• [WORK INSTRUCTION]:
Extract precisely the lines that run from the line containing "Collapse replies via Masquer les réponses" to the end of the records below, with both ends included and pictures omitted.

BEGIN

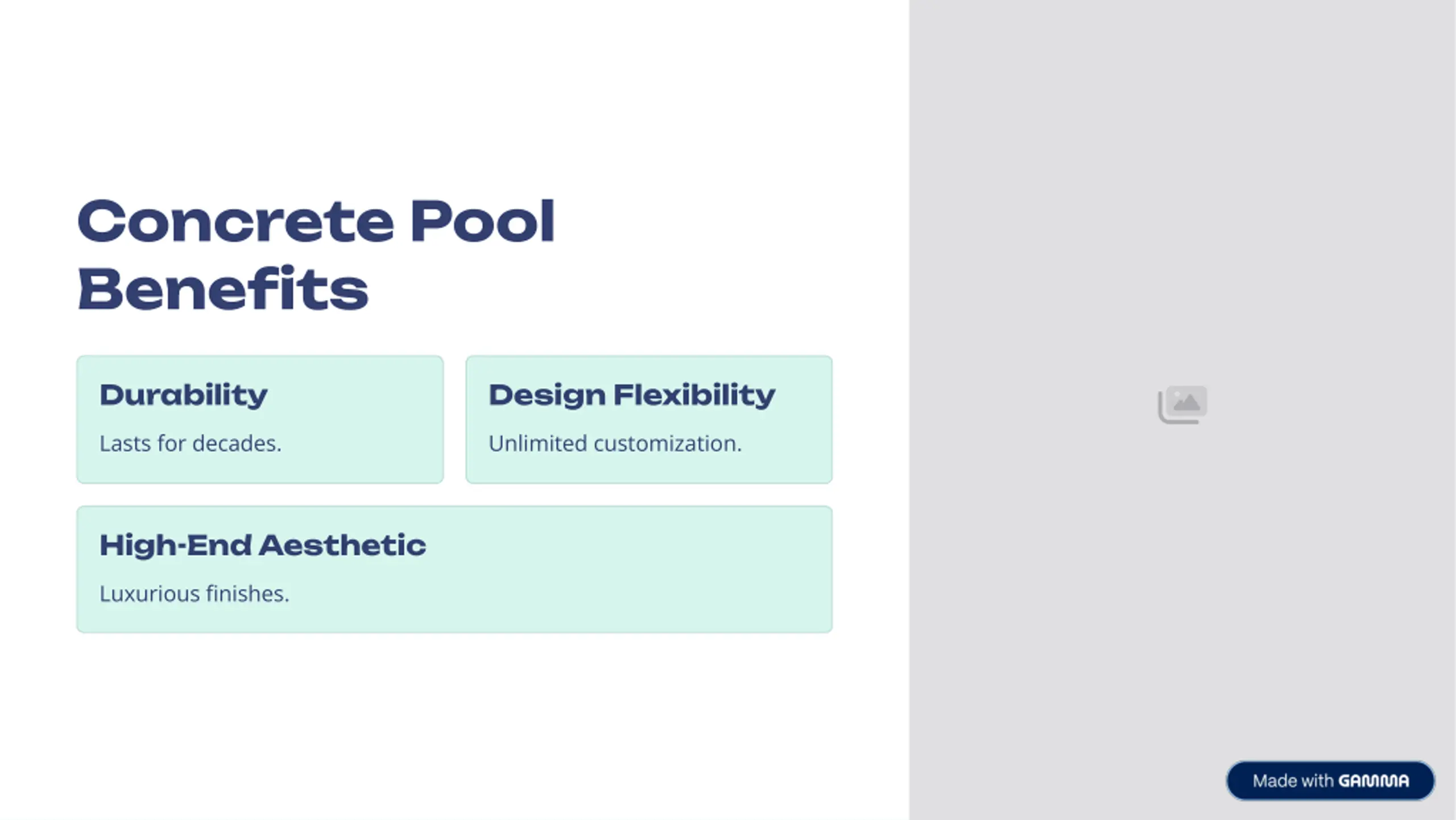Image resolution: width=1456 pixels, height=820 pixels.
Task: Click the word "Flexibility" in card heading
Action: point(694,395)
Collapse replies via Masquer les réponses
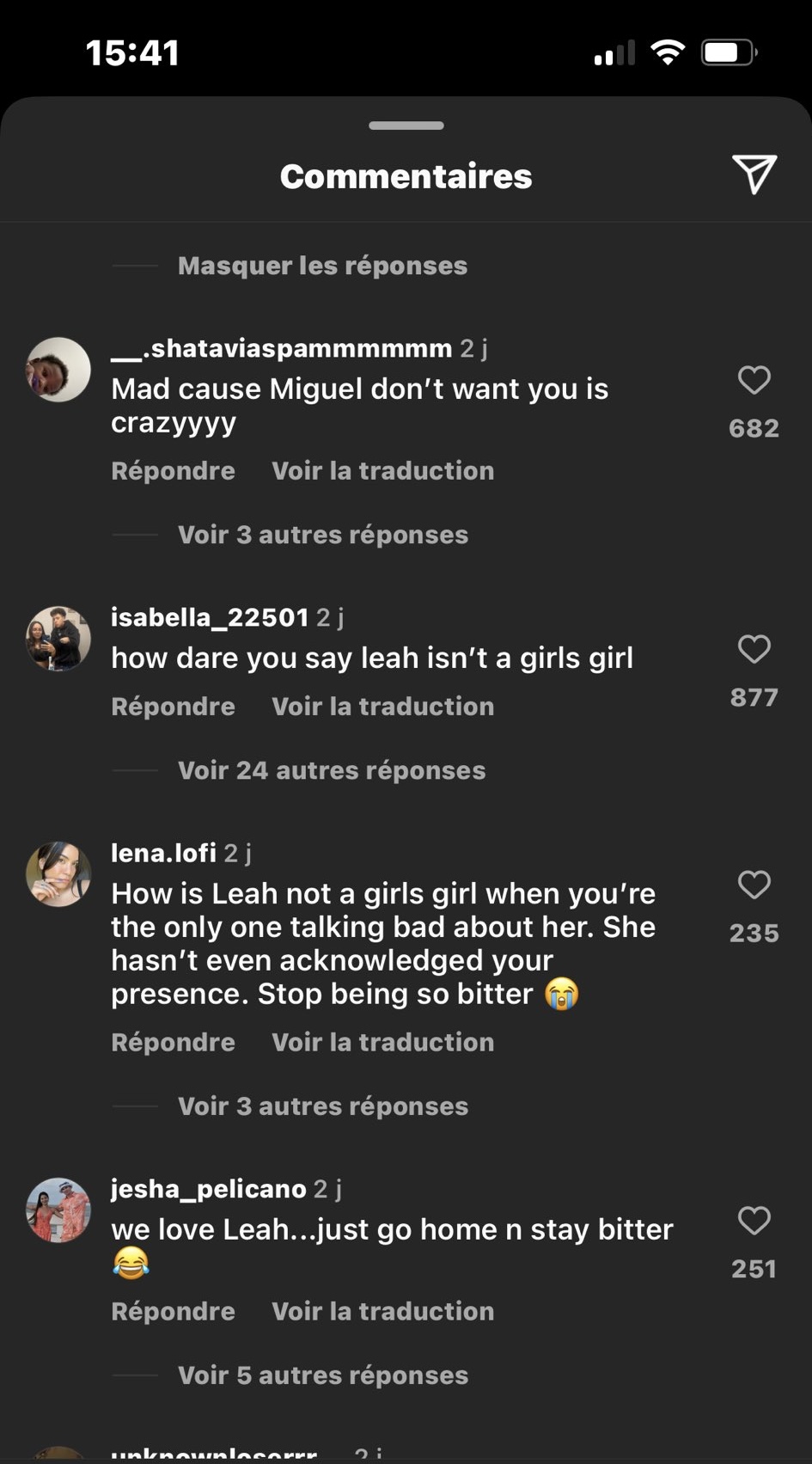This screenshot has height=1464, width=812. 322,266
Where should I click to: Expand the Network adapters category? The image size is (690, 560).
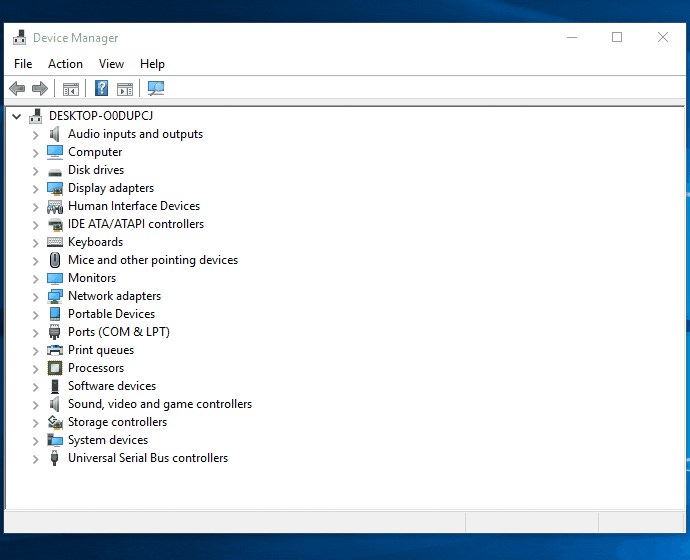coord(35,296)
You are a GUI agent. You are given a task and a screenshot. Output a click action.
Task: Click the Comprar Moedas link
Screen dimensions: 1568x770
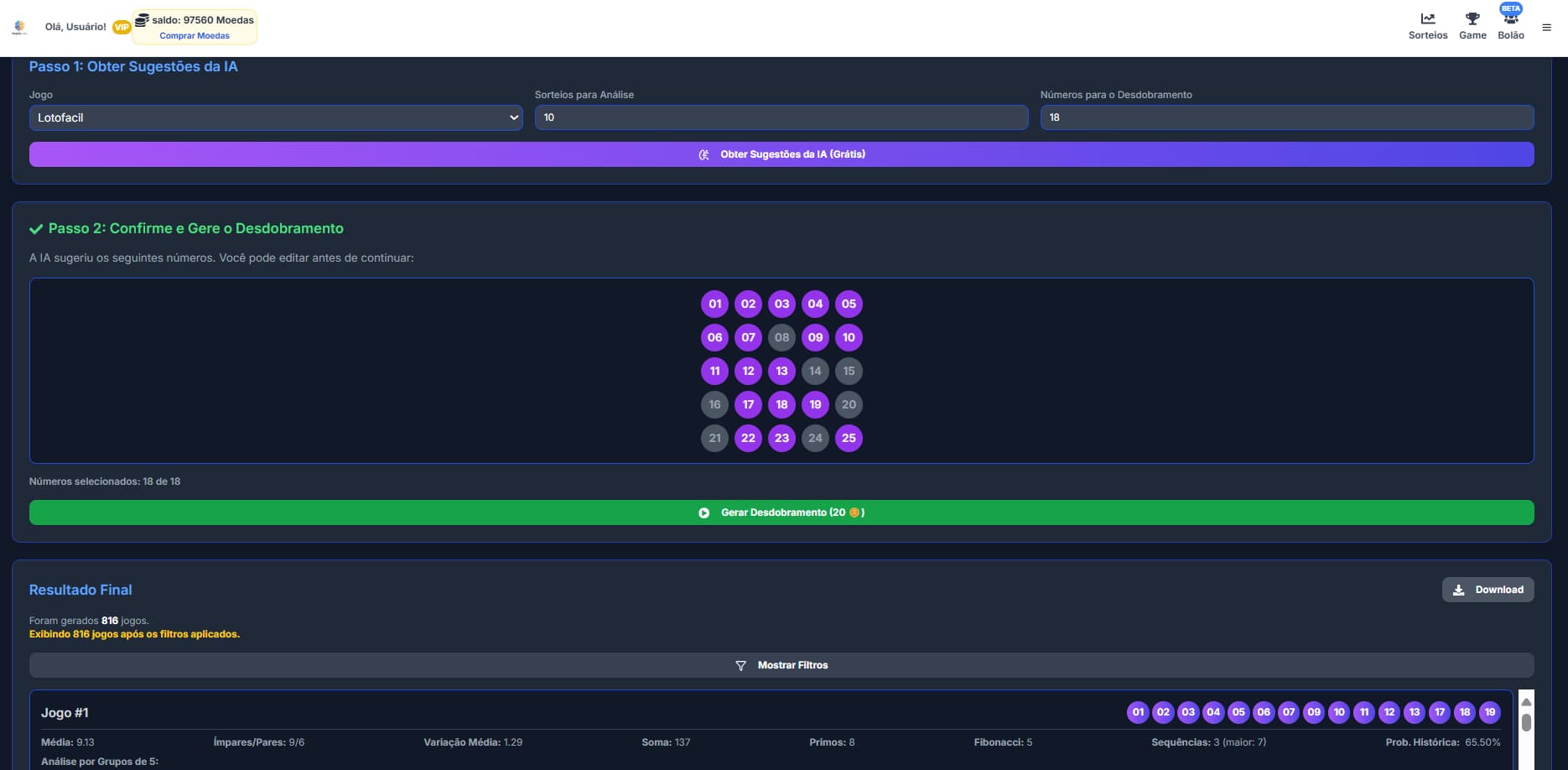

END

• [SOLUTION TO THIS EXERCISE]:
Collapse replies via Masquer les réponses
This screenshot has height=1464, width=812. 322,266
Where should I click to: Expand the Network adapters category? The image size is (690, 560).
coord(35,296)
You are a GUI agent. You are given a task and a screenshot. Output a click action.
Task: Click the Comprar Moedas link
Screen dimensions: 1568x770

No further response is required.